Progression or Regression?
Sometimes I just can’t tell.
Mr Man keeps a lot of how he feels to himself. Often I have to rely on visible “signs” of symptom fluctuation, such as pacing the floor and looking out of the window a lot, and then I ask him specific questions. Occasionally he makes the statement: “I don’t feel very well” without prompting, but he doesn’t elaborate on what that means without very specific questions. Simply asking “In what way?” produces the response “All ways”. I have to actually ask: “Are the voices worse?” and he’ll nod to confirm that they are.
Mr Man appears to be coping very well at the moment. He’s been keeping himself incredibly busy in his studio, either by composing music, writing computer programs or designing websites. This is obviously a good thing and shows that his level of concentration has improved dramatically.
Also, he actually came to a wedding with me at the weekend, and I was amazed at how well he coped. In the past he would have been throwing up, shaking, sweating, and looking extremely pale, but although I know he was feeling anxious he controlled it very well and showed no visible signs of it. We were both relieved to find that it was a relatively small occasion, but we didn’t stay for the whole evening; the ceremony, the meal, and the speeches were more than enough for Mr Man. Once we stood up to leave Mr Man couldn’t get out of the building quick enough and I found myself chasing after him!
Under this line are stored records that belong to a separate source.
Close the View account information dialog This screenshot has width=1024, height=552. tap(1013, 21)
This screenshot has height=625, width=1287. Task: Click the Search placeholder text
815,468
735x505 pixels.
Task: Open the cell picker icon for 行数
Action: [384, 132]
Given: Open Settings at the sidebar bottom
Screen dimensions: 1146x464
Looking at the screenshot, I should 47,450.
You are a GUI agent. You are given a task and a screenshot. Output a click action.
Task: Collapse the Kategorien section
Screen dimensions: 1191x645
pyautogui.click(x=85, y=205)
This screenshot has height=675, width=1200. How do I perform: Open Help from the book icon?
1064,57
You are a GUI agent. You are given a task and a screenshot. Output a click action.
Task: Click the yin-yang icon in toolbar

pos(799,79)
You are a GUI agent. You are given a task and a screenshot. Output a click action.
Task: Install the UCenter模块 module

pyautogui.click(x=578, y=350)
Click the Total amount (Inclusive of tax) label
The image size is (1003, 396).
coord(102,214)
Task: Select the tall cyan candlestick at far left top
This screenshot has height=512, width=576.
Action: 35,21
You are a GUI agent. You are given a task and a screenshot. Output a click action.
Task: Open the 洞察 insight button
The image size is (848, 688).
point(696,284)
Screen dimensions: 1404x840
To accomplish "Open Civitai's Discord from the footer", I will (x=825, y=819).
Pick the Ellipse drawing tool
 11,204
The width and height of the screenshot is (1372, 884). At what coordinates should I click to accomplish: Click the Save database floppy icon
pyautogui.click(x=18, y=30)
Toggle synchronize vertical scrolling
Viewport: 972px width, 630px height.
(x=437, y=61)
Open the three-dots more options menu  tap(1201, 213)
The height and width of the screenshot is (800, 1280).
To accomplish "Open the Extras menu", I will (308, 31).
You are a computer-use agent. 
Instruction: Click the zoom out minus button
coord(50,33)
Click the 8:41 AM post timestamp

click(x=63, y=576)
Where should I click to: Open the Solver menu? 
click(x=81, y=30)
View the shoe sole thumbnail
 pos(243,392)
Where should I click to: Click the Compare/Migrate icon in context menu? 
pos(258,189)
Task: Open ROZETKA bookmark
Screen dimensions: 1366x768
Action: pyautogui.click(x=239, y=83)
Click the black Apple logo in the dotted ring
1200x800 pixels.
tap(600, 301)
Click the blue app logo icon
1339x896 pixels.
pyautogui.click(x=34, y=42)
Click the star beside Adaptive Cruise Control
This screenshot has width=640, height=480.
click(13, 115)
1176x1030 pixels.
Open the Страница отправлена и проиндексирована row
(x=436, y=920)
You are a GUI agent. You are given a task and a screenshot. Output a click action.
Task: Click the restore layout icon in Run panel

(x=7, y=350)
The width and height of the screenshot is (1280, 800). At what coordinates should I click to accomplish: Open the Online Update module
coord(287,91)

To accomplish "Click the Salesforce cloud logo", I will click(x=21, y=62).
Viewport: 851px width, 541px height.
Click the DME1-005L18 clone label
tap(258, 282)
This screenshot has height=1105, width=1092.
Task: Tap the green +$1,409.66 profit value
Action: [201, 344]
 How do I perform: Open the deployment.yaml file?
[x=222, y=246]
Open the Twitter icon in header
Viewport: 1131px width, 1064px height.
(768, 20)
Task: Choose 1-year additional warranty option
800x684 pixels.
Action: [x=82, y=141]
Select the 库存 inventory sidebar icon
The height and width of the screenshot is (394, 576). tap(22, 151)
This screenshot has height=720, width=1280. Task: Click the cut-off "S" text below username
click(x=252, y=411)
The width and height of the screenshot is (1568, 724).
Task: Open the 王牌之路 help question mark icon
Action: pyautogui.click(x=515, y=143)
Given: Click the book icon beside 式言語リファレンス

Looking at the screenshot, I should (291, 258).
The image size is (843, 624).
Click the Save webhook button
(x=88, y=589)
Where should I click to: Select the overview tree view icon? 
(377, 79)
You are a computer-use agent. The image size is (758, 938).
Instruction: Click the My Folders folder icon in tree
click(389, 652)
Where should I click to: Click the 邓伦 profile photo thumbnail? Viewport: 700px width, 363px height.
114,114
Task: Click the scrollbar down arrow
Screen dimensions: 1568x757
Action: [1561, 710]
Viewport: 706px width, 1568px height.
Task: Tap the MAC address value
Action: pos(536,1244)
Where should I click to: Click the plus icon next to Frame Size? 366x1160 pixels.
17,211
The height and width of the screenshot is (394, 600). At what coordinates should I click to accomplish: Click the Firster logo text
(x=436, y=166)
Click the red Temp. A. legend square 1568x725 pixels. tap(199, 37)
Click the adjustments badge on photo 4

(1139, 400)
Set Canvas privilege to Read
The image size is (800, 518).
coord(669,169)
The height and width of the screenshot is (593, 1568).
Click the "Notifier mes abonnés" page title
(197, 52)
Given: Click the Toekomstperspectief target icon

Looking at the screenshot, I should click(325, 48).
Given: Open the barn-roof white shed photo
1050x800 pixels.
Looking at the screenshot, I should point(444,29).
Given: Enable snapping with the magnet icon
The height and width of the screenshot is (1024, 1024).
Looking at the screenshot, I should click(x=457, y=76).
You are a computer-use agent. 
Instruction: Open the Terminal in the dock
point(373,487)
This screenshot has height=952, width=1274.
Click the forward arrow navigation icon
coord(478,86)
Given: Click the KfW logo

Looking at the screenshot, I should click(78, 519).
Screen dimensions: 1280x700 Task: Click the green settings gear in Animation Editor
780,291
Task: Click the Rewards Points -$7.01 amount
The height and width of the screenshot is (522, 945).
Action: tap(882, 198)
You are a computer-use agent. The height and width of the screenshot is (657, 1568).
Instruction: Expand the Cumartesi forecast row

But besides the expected worsening of symptoms since the wedding, there have been other little things that make me wonder if Mr Man is doing as well as it appears.
Recently he’s taken to sitting on the front doorstep. Initially I thought this was a step forwards as he’s usually anxious about being outside where “the voices can see him”. But then I realised this was merely an extension of looking out of the window, which he does because he believes people are watching the house. I asked him one day if he was getting some air, but he told me he was “just keeping an eye on things”.
"The Threshold" by Philippa King
Also, although I’m glad that he has been keeping himself busy and distracted in his studio, this also means that he is neglecting himself more than usual. After sleeping a lot myself the other day, I woke in the evening to find that he hadn’t had anything to eat or drink all day.
I was amazed to find that he had actually washed his own hair last week, and again, this would appear to indicate progress. He said it was because he didn’t want to wake me, but I suspect it was because he was trying to escape the anxiety of being forced to have a bath. He didn’t escape it though; I made him have a bath before the wedding. But there’s something about bathing that makes him revert back to something resembling the man I cared for before his first hospital admission. He suddenly becomes withdrawn and depressed, and he just sits there with his head hanging low, unwilling or unable to wash himself; I can’t tell which. He says he hates getting wet, and having a bath makes him feel “exposed”, but unfortunately it’s one of those necessary things that I have to make him do sometimes.
Generally though, I would still say he’s doing much better than previously. Although his symptoms worsened after the stress of the wedding, it wasn’t as bad as when he went to a committee meeting for his table tennis club a couple of months ago.
Mr Man seems reluctant to admit that he is improving though. I wonder if it is because subconsciously he worries that if others think he is improving then too much will be expected of him, or that he won’t be given the support that he still needs. That must be a very real fear for people recovering from mental illness, especially as so many people only seem to be able to understand “ill” or “well” and nothing in between. “In between” can be very confusing though.
6 comments:
i know exactly what you mean by that - i am worrying that i am expecting too much of todd because he usually appears to be doing well. when he is not doing well, it surprises me a little.
Yes, it's confusing isn't it? I think it's a combination of things that add to the confusion;
- the unwell person not wanting to worry others,
- that "in between" stage where the unwell person can cope with some things but not others,
- and misinterpretation of behaviour.
There's probably other things too, but those are the main things I have noticed.
Yep, the ill and well thing is exactly right.
I guess you'd know that more than anyone Seaneen; you already have the problem of people expecting too much from you and support being withdrawn.
Just wanted to say that your post makes sense to me and that I am still reading.
Thank you Catherine, that's good to know; I appreciate that.